**Actions to take**
1: Translate into Spanish this sentence from the post on the retracted ChatGPT study: "Papers get retracted sometimes, but the papers that cited the retracted papers don’t get the scrutiny needed."
2: According to the post on the retracted ChatGPT study, which journal publisher cited "discrepancies" in the analysis?
3: Summarize the post on the retracted ChatGPT study in two sentences.

**Document section**
“A study that claimed OpenAI’s ChatGPT can positively impact student learning has been retracted nearly one year after publication. The journal publisher, Springer Nature, cited “discrepancies” in the analysis and a lack of confidence in the conclusions—but not before the paper racked up hundreds of citations and made the rounds on social media.”

https://arstechnica.com/ai/2026/05/influential-study-touting-chatgpt-in-education-retracted-over-red-flags/

Influential study touting ChatGPT in education retracted over red flags

The retracted study on ChatGPT in education was already cited hundreds of times.

Ars Technica
@factsentinel @gregeganSF It mirrors the massive issue of poor replication of results. It’s true in all the sciences, I think medicine has it the worst but it is true mostly in social and soft science areas. Papers get retracted sometimes, but the papers that cited the retracted papers don’t get the scrutiny needed. I think authors rarely know if a previous reported result important to their own research has been retracted. This is why skepticism is good. Never believe one study. You need lots, and results that replicate.

**Data provided**
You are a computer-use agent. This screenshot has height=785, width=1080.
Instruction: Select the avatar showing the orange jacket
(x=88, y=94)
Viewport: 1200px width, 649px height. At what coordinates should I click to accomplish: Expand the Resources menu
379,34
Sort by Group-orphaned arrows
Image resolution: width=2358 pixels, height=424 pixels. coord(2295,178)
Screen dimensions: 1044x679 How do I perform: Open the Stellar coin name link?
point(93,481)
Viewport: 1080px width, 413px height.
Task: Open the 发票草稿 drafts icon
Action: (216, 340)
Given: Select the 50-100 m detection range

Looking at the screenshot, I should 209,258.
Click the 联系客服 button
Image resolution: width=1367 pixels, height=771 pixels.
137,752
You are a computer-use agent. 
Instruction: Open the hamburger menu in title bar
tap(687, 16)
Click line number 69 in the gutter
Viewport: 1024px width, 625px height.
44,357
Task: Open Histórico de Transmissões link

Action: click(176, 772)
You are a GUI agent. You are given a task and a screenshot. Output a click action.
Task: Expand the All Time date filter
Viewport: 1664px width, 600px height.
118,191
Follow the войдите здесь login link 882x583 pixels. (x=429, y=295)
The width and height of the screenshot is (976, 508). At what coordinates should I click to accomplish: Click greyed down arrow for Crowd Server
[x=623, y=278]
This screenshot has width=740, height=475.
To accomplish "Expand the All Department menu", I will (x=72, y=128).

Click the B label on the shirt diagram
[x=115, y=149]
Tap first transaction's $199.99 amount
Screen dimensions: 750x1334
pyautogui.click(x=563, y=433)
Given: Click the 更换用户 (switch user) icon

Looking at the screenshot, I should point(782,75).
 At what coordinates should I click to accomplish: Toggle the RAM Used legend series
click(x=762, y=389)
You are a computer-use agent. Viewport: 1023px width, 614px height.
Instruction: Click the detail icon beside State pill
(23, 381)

**Solutions for each task**
1: A veces se retractan artículos, pero los artículos que citaron los artículos retractados no reciben el escrutinio necesario.

2: Springer Nature.

3: A study claiming that ChatGPT can positively impact student learning was retracted nearly one year after publication, with Springer Nature citing discrepancies in the analysis and a lack of confidence in the conclusions, after the paper had already received hundreds of citations. A reply ties this to the broader problem of poor replication of results in the sciences and urges skepticism, since no single study should be believed without many results that replicate.